The complete listing below should be transcribed precisely.
Segment Open
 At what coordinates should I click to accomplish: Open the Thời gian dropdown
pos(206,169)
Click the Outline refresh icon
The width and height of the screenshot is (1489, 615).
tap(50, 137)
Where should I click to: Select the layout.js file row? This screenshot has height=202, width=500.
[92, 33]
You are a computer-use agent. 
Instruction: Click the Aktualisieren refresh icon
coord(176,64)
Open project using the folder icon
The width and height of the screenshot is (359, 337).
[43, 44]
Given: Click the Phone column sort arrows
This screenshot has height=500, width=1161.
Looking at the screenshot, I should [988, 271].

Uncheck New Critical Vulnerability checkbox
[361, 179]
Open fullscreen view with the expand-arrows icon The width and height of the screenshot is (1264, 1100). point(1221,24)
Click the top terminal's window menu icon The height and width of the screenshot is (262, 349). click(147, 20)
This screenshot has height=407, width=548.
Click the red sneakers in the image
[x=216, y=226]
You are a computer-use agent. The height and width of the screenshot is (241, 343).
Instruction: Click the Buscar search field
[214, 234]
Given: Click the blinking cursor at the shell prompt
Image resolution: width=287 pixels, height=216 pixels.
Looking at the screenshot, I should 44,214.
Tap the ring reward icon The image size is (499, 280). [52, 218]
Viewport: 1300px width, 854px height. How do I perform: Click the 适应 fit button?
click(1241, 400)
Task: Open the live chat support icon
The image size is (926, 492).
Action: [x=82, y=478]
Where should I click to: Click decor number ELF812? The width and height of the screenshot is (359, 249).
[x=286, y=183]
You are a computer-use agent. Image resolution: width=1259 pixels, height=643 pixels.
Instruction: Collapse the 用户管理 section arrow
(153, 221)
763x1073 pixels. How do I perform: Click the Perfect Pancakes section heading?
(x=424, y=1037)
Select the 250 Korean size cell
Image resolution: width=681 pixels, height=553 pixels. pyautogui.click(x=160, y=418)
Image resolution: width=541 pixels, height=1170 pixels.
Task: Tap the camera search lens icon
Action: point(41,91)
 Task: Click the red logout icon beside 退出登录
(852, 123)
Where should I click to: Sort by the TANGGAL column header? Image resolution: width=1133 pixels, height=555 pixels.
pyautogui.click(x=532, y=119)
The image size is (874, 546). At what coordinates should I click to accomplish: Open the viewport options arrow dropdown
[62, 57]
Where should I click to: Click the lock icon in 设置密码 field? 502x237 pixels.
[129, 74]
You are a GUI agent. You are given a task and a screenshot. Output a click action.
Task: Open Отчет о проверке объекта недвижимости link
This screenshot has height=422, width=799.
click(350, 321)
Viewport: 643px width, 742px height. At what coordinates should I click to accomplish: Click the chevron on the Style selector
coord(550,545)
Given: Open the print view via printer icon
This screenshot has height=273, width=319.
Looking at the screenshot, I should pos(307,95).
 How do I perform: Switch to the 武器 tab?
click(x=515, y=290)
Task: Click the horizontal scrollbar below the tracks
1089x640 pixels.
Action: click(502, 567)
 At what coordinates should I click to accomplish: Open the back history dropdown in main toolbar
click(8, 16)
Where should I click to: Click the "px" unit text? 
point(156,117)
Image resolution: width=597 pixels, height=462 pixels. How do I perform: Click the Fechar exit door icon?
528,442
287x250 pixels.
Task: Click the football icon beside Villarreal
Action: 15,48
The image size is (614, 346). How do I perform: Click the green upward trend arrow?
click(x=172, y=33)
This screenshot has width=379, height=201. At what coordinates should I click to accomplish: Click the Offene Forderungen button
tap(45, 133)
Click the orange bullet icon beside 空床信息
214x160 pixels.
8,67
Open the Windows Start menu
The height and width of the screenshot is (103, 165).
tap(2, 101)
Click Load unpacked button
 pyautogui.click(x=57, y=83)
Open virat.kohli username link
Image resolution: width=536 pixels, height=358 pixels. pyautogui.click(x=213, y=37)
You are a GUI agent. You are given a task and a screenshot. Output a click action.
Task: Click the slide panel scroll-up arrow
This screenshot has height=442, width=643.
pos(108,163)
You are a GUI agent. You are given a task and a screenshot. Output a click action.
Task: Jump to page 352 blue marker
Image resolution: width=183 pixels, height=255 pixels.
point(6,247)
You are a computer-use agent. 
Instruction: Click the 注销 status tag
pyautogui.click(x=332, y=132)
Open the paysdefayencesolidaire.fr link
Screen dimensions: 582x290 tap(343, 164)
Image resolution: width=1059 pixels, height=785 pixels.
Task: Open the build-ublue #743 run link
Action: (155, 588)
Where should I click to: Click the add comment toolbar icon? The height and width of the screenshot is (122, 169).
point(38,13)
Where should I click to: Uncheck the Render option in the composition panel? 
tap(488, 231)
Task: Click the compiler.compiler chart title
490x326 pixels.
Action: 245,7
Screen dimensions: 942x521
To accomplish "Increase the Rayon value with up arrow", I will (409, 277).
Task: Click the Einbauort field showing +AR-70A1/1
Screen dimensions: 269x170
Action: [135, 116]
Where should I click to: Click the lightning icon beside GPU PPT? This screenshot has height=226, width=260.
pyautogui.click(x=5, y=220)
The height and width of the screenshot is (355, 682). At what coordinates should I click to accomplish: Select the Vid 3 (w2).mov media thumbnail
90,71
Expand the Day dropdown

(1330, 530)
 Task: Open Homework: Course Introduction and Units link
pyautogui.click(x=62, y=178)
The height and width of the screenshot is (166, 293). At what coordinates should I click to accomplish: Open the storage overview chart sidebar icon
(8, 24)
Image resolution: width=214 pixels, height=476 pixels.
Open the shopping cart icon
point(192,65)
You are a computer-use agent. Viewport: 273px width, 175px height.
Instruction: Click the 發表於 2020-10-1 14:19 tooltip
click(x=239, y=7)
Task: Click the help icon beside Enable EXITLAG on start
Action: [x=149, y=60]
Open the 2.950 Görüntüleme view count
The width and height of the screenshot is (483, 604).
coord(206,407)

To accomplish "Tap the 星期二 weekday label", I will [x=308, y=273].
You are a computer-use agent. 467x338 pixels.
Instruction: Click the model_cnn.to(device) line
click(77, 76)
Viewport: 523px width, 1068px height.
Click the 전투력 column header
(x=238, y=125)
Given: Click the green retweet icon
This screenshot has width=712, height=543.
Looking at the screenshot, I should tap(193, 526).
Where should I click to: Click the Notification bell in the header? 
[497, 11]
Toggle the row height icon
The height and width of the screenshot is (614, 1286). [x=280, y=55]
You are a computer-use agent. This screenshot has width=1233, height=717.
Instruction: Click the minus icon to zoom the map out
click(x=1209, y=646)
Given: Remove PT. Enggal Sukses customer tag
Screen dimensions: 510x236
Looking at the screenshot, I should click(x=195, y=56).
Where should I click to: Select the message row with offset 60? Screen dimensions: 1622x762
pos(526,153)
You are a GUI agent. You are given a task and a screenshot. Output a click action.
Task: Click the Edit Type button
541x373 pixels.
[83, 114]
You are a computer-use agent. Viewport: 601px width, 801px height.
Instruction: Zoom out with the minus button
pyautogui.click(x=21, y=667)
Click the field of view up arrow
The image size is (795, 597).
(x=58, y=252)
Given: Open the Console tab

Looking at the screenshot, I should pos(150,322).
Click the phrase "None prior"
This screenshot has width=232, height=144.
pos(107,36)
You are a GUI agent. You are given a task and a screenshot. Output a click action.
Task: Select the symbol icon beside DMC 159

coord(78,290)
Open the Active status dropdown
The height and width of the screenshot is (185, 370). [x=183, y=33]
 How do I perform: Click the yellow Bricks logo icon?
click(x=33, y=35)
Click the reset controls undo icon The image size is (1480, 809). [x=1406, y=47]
Segment Closed
Exercise output —
 At what coordinates should I click to accomplish: Open the Thời gian dropdown
pos(206,169)
Click the Outline refresh icon
The width and height of the screenshot is (1489, 615).
tap(50, 137)
Where should I click to: Select the layout.js file row? This screenshot has height=202, width=500.
[92, 33]
You are a computer-use agent. 
Instruction: Click the Aktualisieren refresh icon
coord(176,64)
Open project using the folder icon
The width and height of the screenshot is (359, 337).
[43, 44]
Given: Click the Phone column sort arrows
This screenshot has height=500, width=1161.
Looking at the screenshot, I should [988, 271].

Uncheck New Critical Vulnerability checkbox
[361, 179]
Open fullscreen view with the expand-arrows icon The width and height of the screenshot is (1264, 1100). point(1221,24)
Click the top terminal's window menu icon The height and width of the screenshot is (262, 349). click(147, 20)
This screenshot has height=407, width=548.
Click the red sneakers in the image
[x=216, y=226]
You are a computer-use agent. The height and width of the screenshot is (241, 343).
Instruction: Click the Buscar search field
[214, 234]
Given: Click the blinking cursor at the shell prompt
Image resolution: width=287 pixels, height=216 pixels.
Looking at the screenshot, I should 44,214.
Tap the ring reward icon The image size is (499, 280). [52, 218]
Viewport: 1300px width, 854px height. How do I perform: Click the 适应 fit button?
click(1241, 400)
Task: Open the live chat support icon
The image size is (926, 492).
Action: [x=82, y=478]
Where should I click to: Click decor number ELF812? The width and height of the screenshot is (359, 249).
[x=286, y=183]
You are a computer-use agent. Image resolution: width=1259 pixels, height=643 pixels.
Instruction: Collapse the 用户管理 section arrow
(153, 221)
763x1073 pixels. How do I perform: Click the Perfect Pancakes section heading?
(x=424, y=1037)
Select the 250 Korean size cell
Image resolution: width=681 pixels, height=553 pixels. pyautogui.click(x=160, y=418)
Image resolution: width=541 pixels, height=1170 pixels.
Task: Tap the camera search lens icon
Action: point(41,91)
 Task: Click the red logout icon beside 退出登录
(852, 123)
Where should I click to: Sort by the TANGGAL column header? Image resolution: width=1133 pixels, height=555 pixels.
pyautogui.click(x=532, y=119)
The image size is (874, 546). At what coordinates should I click to accomplish: Open the viewport options arrow dropdown
[62, 57]
Where should I click to: Click the lock icon in 设置密码 field? 502x237 pixels.
[129, 74]
You are a GUI agent. You are given a task and a screenshot. Output a click action.
Task: Open Отчет о проверке объекта недвижимости link
This screenshot has height=422, width=799.
click(350, 321)
Viewport: 643px width, 742px height. At what coordinates should I click to accomplish: Click the chevron on the Style selector
coord(550,545)
Given: Open the print view via printer icon
This screenshot has height=273, width=319.
Looking at the screenshot, I should pos(307,95).
 How do I perform: Switch to the 武器 tab?
click(x=515, y=290)
Task: Click the horizontal scrollbar below the tracks
1089x640 pixels.
Action: click(502, 567)
 At what coordinates should I click to accomplish: Open the back history dropdown in main toolbar
click(8, 16)
Where should I click to: Click the "px" unit text? 
point(156,117)
Image resolution: width=597 pixels, height=462 pixels. How do I perform: Click the Fechar exit door icon?
528,442
287x250 pixels.
Task: Click the football icon beside Villarreal
Action: 15,48
The image size is (614, 346). How do I perform: Click the green upward trend arrow?
click(x=172, y=33)
This screenshot has width=379, height=201. At what coordinates should I click to accomplish: Click the Offene Forderungen button
tap(45, 133)
Click the orange bullet icon beside 空床信息
214x160 pixels.
8,67
Open the Windows Start menu
The height and width of the screenshot is (103, 165).
tap(2, 101)
Click Load unpacked button
 pyautogui.click(x=57, y=83)
Open virat.kohli username link
Image resolution: width=536 pixels, height=358 pixels. pyautogui.click(x=213, y=37)
You are a GUI agent. You are given a task and a screenshot. Output a click action.
Task: Click the slide panel scroll-up arrow
This screenshot has height=442, width=643.
pos(108,163)
You are a GUI agent. You are given a task and a screenshot. Output a click action.
Task: Jump to page 352 blue marker
Image resolution: width=183 pixels, height=255 pixels.
point(6,247)
You are a computer-use agent. 
Instruction: Click the 注销 status tag
pyautogui.click(x=332, y=132)
Open the paysdefayencesolidaire.fr link
Screen dimensions: 582x290 tap(343, 164)
Image resolution: width=1059 pixels, height=785 pixels.
Task: Open the build-ublue #743 run link
Action: (155, 588)
Where should I click to: Click the add comment toolbar icon? The height and width of the screenshot is (122, 169).
point(38,13)
Where should I click to: Uncheck the Render option in the composition panel? 
tap(488, 231)
Task: Click the compiler.compiler chart title
490x326 pixels.
Action: 245,7
Screen dimensions: 942x521
To accomplish "Increase the Rayon value with up arrow", I will (409, 277).
Task: Click the Einbauort field showing +AR-70A1/1
Screen dimensions: 269x170
Action: [135, 116]
Where should I click to: Click the lightning icon beside GPU PPT? This screenshot has height=226, width=260.
pyautogui.click(x=5, y=220)
The height and width of the screenshot is (355, 682). At what coordinates should I click to accomplish: Select the Vid 3 (w2).mov media thumbnail
90,71
Expand the Day dropdown

(1330, 530)
 Task: Open Homework: Course Introduction and Units link
pyautogui.click(x=62, y=178)
The height and width of the screenshot is (166, 293). At what coordinates should I click to accomplish: Open the storage overview chart sidebar icon
(8, 24)
Image resolution: width=214 pixels, height=476 pixels.
Open the shopping cart icon
point(192,65)
You are a computer-use agent. Viewport: 273px width, 175px height.
Instruction: Click the 發表於 2020-10-1 14:19 tooltip
click(x=239, y=7)
Task: Click the help icon beside Enable EXITLAG on start
Action: [x=149, y=60]
Open the 2.950 Görüntüleme view count
The width and height of the screenshot is (483, 604).
coord(206,407)

To accomplish "Tap the 星期二 weekday label", I will [x=308, y=273].
You are a computer-use agent. 467x338 pixels.
Instruction: Click the model_cnn.to(device) line
click(77, 76)
Viewport: 523px width, 1068px height.
Click the 전투력 column header
(x=238, y=125)
Given: Click the green retweet icon
This screenshot has width=712, height=543.
Looking at the screenshot, I should tap(193, 526).
Where should I click to: Click the Notification bell in the header? 
[497, 11]
Toggle the row height icon
The height and width of the screenshot is (614, 1286). [x=280, y=55]
You are a computer-use agent. This screenshot has width=1233, height=717.
Instruction: Click the minus icon to zoom the map out
click(x=1209, y=646)
Given: Remove PT. Enggal Sukses customer tag
Screen dimensions: 510x236
Looking at the screenshot, I should click(x=195, y=56).
Where should I click to: Select the message row with offset 60? Screen dimensions: 1622x762
pos(526,153)
You are a GUI agent. You are given a task and a screenshot. Output a click action.
Task: Click the Edit Type button
541x373 pixels.
[83, 114]
You are a computer-use agent. Viewport: 601px width, 801px height.
Instruction: Zoom out with the minus button
pyautogui.click(x=21, y=667)
Click the field of view up arrow
The image size is (795, 597).
(x=58, y=252)
Given: Open the Console tab

Looking at the screenshot, I should pos(150,322).
Click the phrase "None prior"
This screenshot has width=232, height=144.
pos(107,36)
You are a GUI agent. You are given a task and a screenshot. Output a click action.
Task: Select the symbol icon beside DMC 159

coord(78,290)
Open the Active status dropdown
The height and width of the screenshot is (185, 370). [x=183, y=33]
 How do I perform: Click the yellow Bricks logo icon?
click(x=33, y=35)
Click the reset controls undo icon The image size is (1480, 809). [x=1406, y=47]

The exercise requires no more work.